Provided entries START

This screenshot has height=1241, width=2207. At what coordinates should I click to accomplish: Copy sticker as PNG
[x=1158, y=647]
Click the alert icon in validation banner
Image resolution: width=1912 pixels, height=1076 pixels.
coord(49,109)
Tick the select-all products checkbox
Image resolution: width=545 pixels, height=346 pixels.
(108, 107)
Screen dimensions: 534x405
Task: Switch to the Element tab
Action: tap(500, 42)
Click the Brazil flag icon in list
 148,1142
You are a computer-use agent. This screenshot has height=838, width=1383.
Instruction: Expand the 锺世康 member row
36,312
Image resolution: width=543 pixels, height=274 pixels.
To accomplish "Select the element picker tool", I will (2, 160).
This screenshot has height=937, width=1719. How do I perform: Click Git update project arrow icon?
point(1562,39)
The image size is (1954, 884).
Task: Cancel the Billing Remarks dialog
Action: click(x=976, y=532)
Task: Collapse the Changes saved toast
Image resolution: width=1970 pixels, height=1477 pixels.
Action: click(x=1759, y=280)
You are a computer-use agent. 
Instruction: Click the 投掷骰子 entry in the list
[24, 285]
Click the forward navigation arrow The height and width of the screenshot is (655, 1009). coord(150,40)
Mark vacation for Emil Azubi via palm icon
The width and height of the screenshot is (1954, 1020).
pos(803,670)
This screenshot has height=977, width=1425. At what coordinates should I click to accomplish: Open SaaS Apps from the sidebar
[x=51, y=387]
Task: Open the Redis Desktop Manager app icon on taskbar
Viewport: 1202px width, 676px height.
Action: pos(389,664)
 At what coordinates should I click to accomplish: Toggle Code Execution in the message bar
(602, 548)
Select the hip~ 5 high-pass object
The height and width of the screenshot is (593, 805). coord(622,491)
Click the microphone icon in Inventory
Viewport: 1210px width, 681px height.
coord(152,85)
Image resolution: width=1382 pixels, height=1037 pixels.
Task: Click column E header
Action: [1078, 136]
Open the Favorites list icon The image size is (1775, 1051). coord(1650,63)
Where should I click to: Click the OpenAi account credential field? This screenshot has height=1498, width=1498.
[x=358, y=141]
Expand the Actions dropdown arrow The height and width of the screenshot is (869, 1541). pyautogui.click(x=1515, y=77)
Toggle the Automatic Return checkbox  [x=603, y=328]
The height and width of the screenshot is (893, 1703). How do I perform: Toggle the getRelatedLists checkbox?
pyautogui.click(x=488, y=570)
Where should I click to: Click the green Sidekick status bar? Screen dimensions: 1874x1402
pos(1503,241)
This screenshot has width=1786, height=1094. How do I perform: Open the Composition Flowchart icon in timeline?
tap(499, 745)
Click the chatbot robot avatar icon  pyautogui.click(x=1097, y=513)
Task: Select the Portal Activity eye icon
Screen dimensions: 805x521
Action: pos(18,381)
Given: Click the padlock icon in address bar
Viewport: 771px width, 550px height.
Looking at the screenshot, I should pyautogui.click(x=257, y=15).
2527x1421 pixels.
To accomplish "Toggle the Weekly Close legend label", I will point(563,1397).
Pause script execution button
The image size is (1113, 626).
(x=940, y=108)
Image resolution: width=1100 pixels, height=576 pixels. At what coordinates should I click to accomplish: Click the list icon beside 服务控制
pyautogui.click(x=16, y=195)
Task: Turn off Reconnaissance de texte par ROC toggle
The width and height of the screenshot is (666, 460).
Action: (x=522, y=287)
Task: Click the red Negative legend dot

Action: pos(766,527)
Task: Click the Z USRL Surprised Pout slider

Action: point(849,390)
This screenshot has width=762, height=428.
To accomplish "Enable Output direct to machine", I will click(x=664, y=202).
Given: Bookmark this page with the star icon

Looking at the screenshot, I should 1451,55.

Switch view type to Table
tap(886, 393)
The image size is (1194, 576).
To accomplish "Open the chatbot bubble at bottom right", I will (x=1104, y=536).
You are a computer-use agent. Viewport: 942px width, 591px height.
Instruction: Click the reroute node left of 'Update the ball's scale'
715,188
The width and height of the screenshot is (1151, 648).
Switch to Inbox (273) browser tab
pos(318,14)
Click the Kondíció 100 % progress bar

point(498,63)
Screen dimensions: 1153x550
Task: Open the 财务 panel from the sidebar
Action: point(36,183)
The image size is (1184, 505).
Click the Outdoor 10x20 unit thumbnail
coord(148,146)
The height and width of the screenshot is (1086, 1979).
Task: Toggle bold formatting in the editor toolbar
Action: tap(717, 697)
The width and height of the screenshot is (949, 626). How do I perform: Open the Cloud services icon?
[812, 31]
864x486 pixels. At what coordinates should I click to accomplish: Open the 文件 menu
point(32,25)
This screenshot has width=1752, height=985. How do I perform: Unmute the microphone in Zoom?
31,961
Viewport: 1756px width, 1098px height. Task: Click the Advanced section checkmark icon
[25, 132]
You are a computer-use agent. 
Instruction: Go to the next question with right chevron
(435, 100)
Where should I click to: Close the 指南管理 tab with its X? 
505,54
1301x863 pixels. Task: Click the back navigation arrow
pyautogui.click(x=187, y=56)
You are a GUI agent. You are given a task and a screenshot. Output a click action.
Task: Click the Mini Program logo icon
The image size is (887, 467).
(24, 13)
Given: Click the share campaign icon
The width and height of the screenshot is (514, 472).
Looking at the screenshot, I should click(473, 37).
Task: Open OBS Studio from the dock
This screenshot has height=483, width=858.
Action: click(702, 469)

Provided entries END

**Exercise**
Return the material exactly. Leave out no line.

**Answer box**
This screenshot has height=1241, width=2207. At what coordinates should I click to accomplish: Copy sticker as PNG
[x=1158, y=647]
Click the alert icon in validation banner
Image resolution: width=1912 pixels, height=1076 pixels.
coord(49,109)
Tick the select-all products checkbox
Image resolution: width=545 pixels, height=346 pixels.
(108, 107)
Screen dimensions: 534x405
Task: Switch to the Element tab
Action: tap(500, 42)
Click the Brazil flag icon in list
 148,1142
You are a computer-use agent. This screenshot has height=838, width=1383.
Instruction: Expand the 锺世康 member row
36,312
Image resolution: width=543 pixels, height=274 pixels.
To accomplish "Select the element picker tool", I will (2, 160).
This screenshot has height=937, width=1719. How do I perform: Click Git update project arrow icon?
point(1562,39)
The image size is (1954, 884).
Task: Cancel the Billing Remarks dialog
Action: click(x=976, y=532)
Task: Collapse the Changes saved toast
Image resolution: width=1970 pixels, height=1477 pixels.
Action: click(x=1759, y=280)
You are a computer-use agent. 
Instruction: Click the 投掷骰子 entry in the list
[24, 285]
Click the forward navigation arrow The height and width of the screenshot is (655, 1009). coord(150,40)
Mark vacation for Emil Azubi via palm icon
The width and height of the screenshot is (1954, 1020).
pos(803,670)
This screenshot has height=977, width=1425. At what coordinates should I click to accomplish: Open SaaS Apps from the sidebar
[x=51, y=387]
Task: Open the Redis Desktop Manager app icon on taskbar
Viewport: 1202px width, 676px height.
Action: pos(389,664)
 At what coordinates should I click to accomplish: Toggle Code Execution in the message bar
(602, 548)
Select the hip~ 5 high-pass object
The height and width of the screenshot is (593, 805). coord(622,491)
Click the microphone icon in Inventory
Viewport: 1210px width, 681px height.
coord(152,85)
Image resolution: width=1382 pixels, height=1037 pixels.
Task: Click column E header
Action: [1078, 136]
Open the Favorites list icon The image size is (1775, 1051). coord(1650,63)
Where should I click to: Click the OpenAi account credential field? This screenshot has height=1498, width=1498.
[x=358, y=141]
Expand the Actions dropdown arrow The height and width of the screenshot is (869, 1541). pyautogui.click(x=1515, y=77)
Toggle the Automatic Return checkbox  [x=603, y=328]
The height and width of the screenshot is (893, 1703). How do I perform: Toggle the getRelatedLists checkbox?
pyautogui.click(x=488, y=570)
Where should I click to: Click the green Sidekick status bar? Screen dimensions: 1874x1402
pos(1503,241)
This screenshot has width=1786, height=1094. How do I perform: Open the Composition Flowchart icon in timeline?
tap(499, 745)
Click the chatbot robot avatar icon  pyautogui.click(x=1097, y=513)
Task: Select the Portal Activity eye icon
Screen dimensions: 805x521
Action: pos(18,381)
Given: Click the padlock icon in address bar
Viewport: 771px width, 550px height.
Looking at the screenshot, I should pyautogui.click(x=257, y=15).
2527x1421 pixels.
To accomplish "Toggle the Weekly Close legend label", I will point(563,1397).
Pause script execution button
The image size is (1113, 626).
(x=940, y=108)
Image resolution: width=1100 pixels, height=576 pixels. At what coordinates should I click to accomplish: Click the list icon beside 服务控制
pyautogui.click(x=16, y=195)
Task: Turn off Reconnaissance de texte par ROC toggle
The width and height of the screenshot is (666, 460).
Action: (x=522, y=287)
Task: Click the red Negative legend dot

Action: pos(766,527)
Task: Click the Z USRL Surprised Pout slider

Action: point(849,390)
This screenshot has width=762, height=428.
To accomplish "Enable Output direct to machine", I will click(x=664, y=202).
Given: Bookmark this page with the star icon

Looking at the screenshot, I should 1451,55.

Switch view type to Table
tap(886, 393)
The image size is (1194, 576).
To accomplish "Open the chatbot bubble at bottom right", I will (x=1104, y=536).
You are a computer-use agent. Viewport: 942px width, 591px height.
Instruction: Click the reroute node left of 'Update the ball's scale'
715,188
The width and height of the screenshot is (1151, 648).
Switch to Inbox (273) browser tab
pos(318,14)
Click the Kondíció 100 % progress bar

point(498,63)
Screen dimensions: 1153x550
Task: Open the 财务 panel from the sidebar
Action: point(36,183)
The image size is (1184, 505).
Click the Outdoor 10x20 unit thumbnail
coord(148,146)
The height and width of the screenshot is (1086, 1979).
Task: Toggle bold formatting in the editor toolbar
Action: tap(717, 697)
The width and height of the screenshot is (949, 626). How do I perform: Open the Cloud services icon?
[812, 31]
864x486 pixels. At what coordinates should I click to accomplish: Open the 文件 menu
point(32,25)
This screenshot has width=1752, height=985. How do I perform: Unmute the microphone in Zoom?
31,961
Viewport: 1756px width, 1098px height. Task: Click the Advanced section checkmark icon
[25, 132]
You are a computer-use agent. 
Instruction: Go to the next question with right chevron
(435, 100)
Where should I click to: Close the 指南管理 tab with its X? 
505,54
1301x863 pixels. Task: Click the back navigation arrow
pyautogui.click(x=187, y=56)
You are a GUI agent. You are given a task and a screenshot. Output a click action.
Task: Click the Mini Program logo icon
The image size is (887, 467).
(24, 13)
Given: Click the share campaign icon
The width and height of the screenshot is (514, 472).
Looking at the screenshot, I should click(473, 37).
Task: Open OBS Studio from the dock
This screenshot has height=483, width=858.
Action: click(702, 469)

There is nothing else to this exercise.